## [Aim of the task]
Reproduce word for word the part of the passage on server storage choices from "- A client stores" to "stored. No error is raised.".

## [Extract provided]
------------------------------------
The server must make at least the following decisions, none of which are determinable from the request:

| Decision | Option A | Option B | Option C |
|---|---|---|---|
| **Persistence** | Object store (raw bytes + media type) | Document store (JSON tree) | Triple store (RDF graph) |
| **What is stored** | Exact bytes as-is | JSON key-value tree | Expanded RDF triples |
| **Metadata** | Byte size, checksum | JSON Schema, tree depth | Triple count, named graph IRIs |
| **Valid constraints** | Max-size, allowed media types | JSON Schema, required keys | SHACL shapes, OWL consistency |
| **PATCH semantics** | Byte-range / full replace | JSON Patch, JSON Merge Patch | SPARQL Update, RDF Patch |
| **Content negotiation** | Not applicable — always returns stored bytes | May serve YAML, TOML, CBOR | May serve Turtle, N-Quads, RDF/XML |
| **Query interface** | None | JSON path / document queries | SPARQL |

Each combination is architecturally coherent and RFC-conformant. The server is forced to pick one implicitly. The choice is never communicated to the client. The client has no way to express a preference.

### Downstream failures

These silent choices produce real, hard-to-diagnose failures:

- A client stores the document against Option A (byte-literal) and later issues a SPARQL query. The query returns nothing — not because the data is absent, but because no RDF graph was ever stored. No error is raised.
- A client issues a JSON Patch against a server that chose Option C (RDF graph). The server must either reject it without an actionable explanation, or — worse — misapply it to the stored JSON-LD bytes, silently corrupting the dataset's serialized form.
- A client migrates the resource from an Option B server (JSON tree) to an Option C server (RDF graph). On the former, `"@context"` was an inert JSON key. On the latter it becomes a live semantic expansion link, fundamentally altering the meaning of every other statement in the document. No error is raised. The abstract state has changed silently during migration.
------------------------------------
## [Supplied material]
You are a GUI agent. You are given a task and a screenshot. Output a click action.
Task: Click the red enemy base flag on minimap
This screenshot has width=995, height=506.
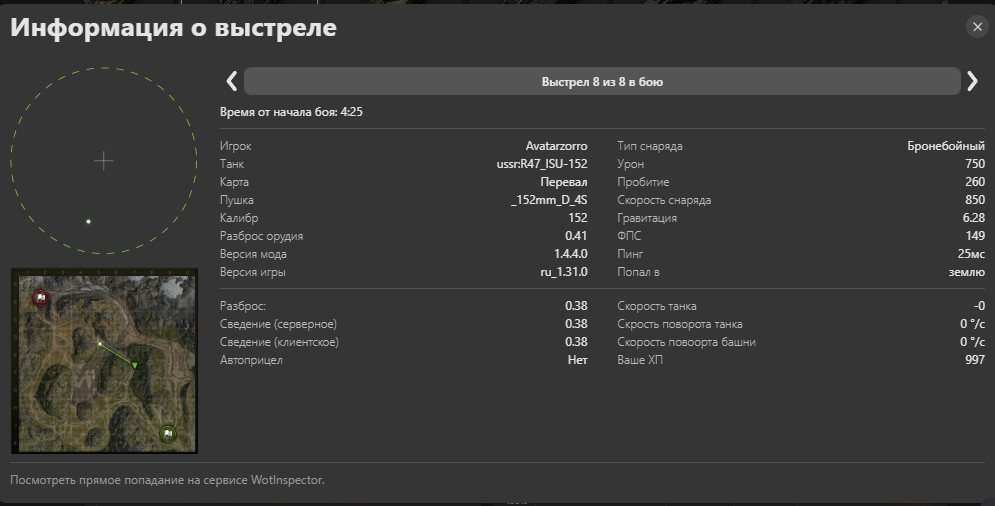(x=41, y=297)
------------------------------------
## [Written answer]
- A client stores the document against Option A (byte-literal) and later issues a SPARQL query. The query returns nothing — not because the data is absent, but because no RDF graph was ever stored. No error is raised.